### REQUIREMENTS
1) List every parameter of the NormalInverseGammaModel constructor in the normal-inverse-gamma documentation, giving each one's default value.
2) Carry on the normal-inverse-gamma documentation from the point where it stops.

### EXTRACT
※ ※ ※

Normal-inverse-gamma distribution¶

The probability density function of the normal-inverse gamma distribution \(\mathcal{N}\Gamma^{-1}(\mu, \lambda, \alpha, \beta)\) with location parameter \(\mu\), variance scale parameter \(\lambda > 0\), shape parameter \(\alpha > 0\) and scale parameter \(\beta > 0,\) for \(x \in \mathbb{R}\) and \(\sigma^2 \in \mathbb{R}^+\), is given by

\[f(x,\sigma^2; \mu,\lambda,\alpha,\beta) = \frac {\sqrt{\lambda}} {\sigma\sqrt{2\pi} } \, \frac{\beta^\alpha}{\Gamma(\alpha)} \, \left( \frac{1}{\sigma^2} \right)^{\alpha + 1} \exp \left( -\frac { 2\beta + \lambda(x - \mu)^2} {2\sigma^2} \right),\]

and the cumulative distribution function is

\[F(x,\sigma^2; \mu,\lambda,\alpha,\beta) = \frac{e^{-\frac{\beta}{\sigma^2}} \left(\frac{\beta }{\sigma ^2}\right)^\alpha \left(\operatorname{erf}\left(\frac{\sqrt{\lambda} (x-\mu )}{\sqrt{2} \sigma }\right)+1\right)}{2 \sigma^2 \Gamma (\alpha)}.\]

The expected value and variance are as follows

\[ \begin{align}\begin{aligned}\mathrm{E}[x] &= \mu, \quad \mathrm{E}[\sigma^2] = \frac{\beta}{\alpha-1}, \; \alpha > 1.\\\mathrm{Var}[x] &= \frac{\beta}{(\alpha - 1)\lambda}, \; \alpha > 1, \quad \mathrm{Var}[\sigma^2] = \frac{\beta^2}{(\alpha-1)^2(\alpha - 2)}, \; \alpha > 2.\end{aligned}\end{align} \]

The normal-inverse-gamma distribution is used as a conjugate prior distribution for the normal distribution with unknown mean and variance.

class cprior.cdist.NormalInverseGammaModel(name='', loc=0.001, variance_scale=0.001, shape=0.001, scale=0.001)¶

Bases: cprior.cdist.base.BayesModel

Normal-inverse-gamma prior distribution model.

Parameters:	name (str, optional (default="")) – Model name. loc (float, optional (default=0.001)) – Prior parameter location. variance_scale (float, optional (default=0.001)) – Prior parameter variance scale. shape (float, optional (default=0.001)) – Prior parameter shape. scale (float, optional (default=0.001)) – Prior parameter scale.

cdf(x, sig2)¶

Cumulative distribution function of the posterior distribution.

Parameters:	x (array-like) – Quantiles. sig2 (array-like) – Quantiles.
Returns:	cdf – Cumulative distribution function evaluated at (x, sig2).
Return type:	numpy.ndarray

credible_interval(interval_length)¶

Credible interval of the posterior distribution.

Parameters:	interval_length (float (default=0.9)) – Compute `interval_length`% credible interval. This is a value in [0, 1].
Returns:	interval – Lower and upper credible interval limits.
Return type:	tuple

loc_posterior¶

Posterior parameter mu (location).

Returns:	mu
Return type:	float

mean()¶

Mean of the posterior distribution.

Returns:	mean
Return type:	tuple of floats

pdf(x, sig2)¶

Probability density function of the posterior distribution.

※ ※ ※

### MATERIAL
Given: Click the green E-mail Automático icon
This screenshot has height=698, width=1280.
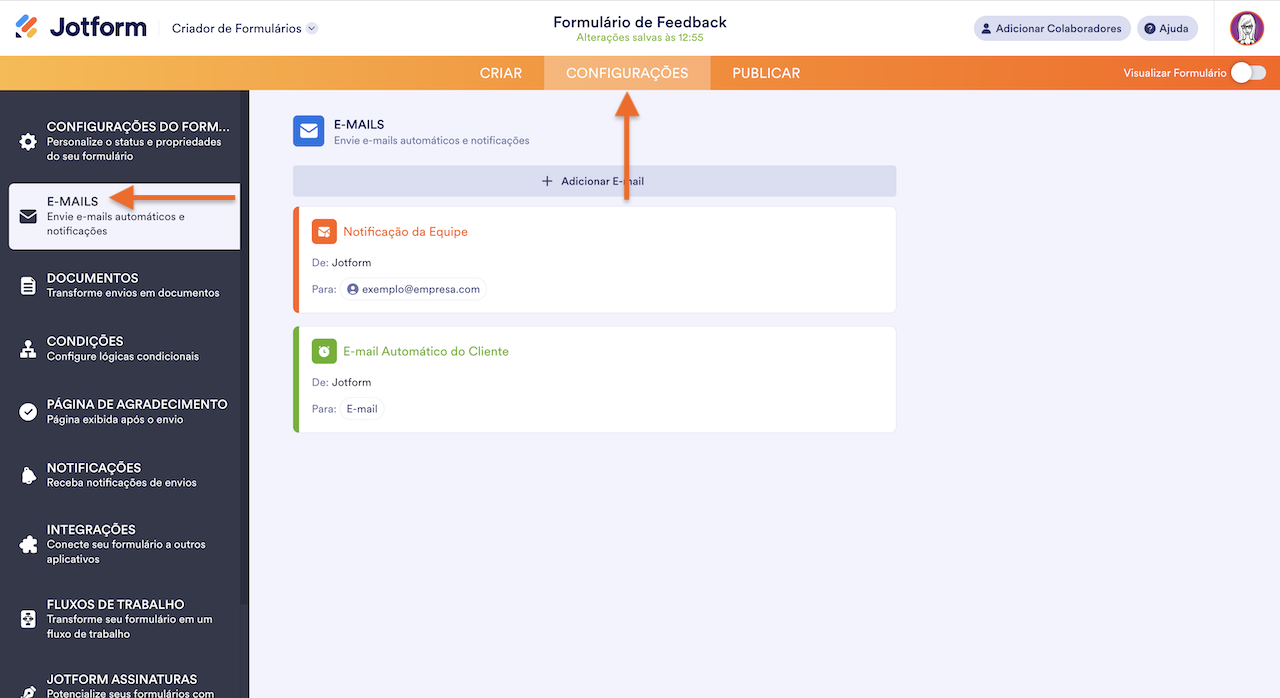Looking at the screenshot, I should (324, 351).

※ ※ ※

### RESPONSES TO THE EXERCISE
1)
- name: ""
- loc: 0.001
- variance_scale: 0.001
- shape: 0.001
- scale: 0.001

2)
Parameters:	x (array-like) – Quantiles. sig2 (array-like) – Quantiles.
Returns:	pdf – Probability density function evaluated at (x, sig2).
Return type:	numpy.ndarray

ppf(q)¶

Percent point function (quantile) of the posterior distribution.

Parameters:	x (array-like) – Lower tail probability.
Returns:	ppf – Quantile corresponding to the lower tail probability q.
Return type:	tuple of numpy.ndarray

rvs(size=1, random_state=None)¶

Random variates of the posterior distribution.

Parameters:	size (int (default=1)) – Number of random variates. random_state (int or None (default=None)) – The seed used by the random number generator.
Returns:	rvs – Random variates of given size (size, 2).
Return type:	numpy.ndarray

scale_posterior¶

Posterior parameter beta (scale).

Returns:	beta
Return type:	float

shape_posterior¶

Posterior parameter alpha (shape).

Returns:	alpha
Return type:	float

std()¶

Standard deviation of the posterior distribution.

Returns:	std
Return type:	tuple of floats

var()¶

Variance of the posterior distribution.

Returns:	var
Return type:	tuple of floats

variance_scale_posterior¶

Posterior parameter lambda (variance_scale).

Returns:	lambda
Return type:	float

class cprior.cdist.NormalInverseGammaABTest(modelA, modelB, simulations=1000000, random_state=None)¶

Bases: cprior.cdist.base.BayesABTest

Bayesian A/B testing with prior normal-inverse-gamma distribution.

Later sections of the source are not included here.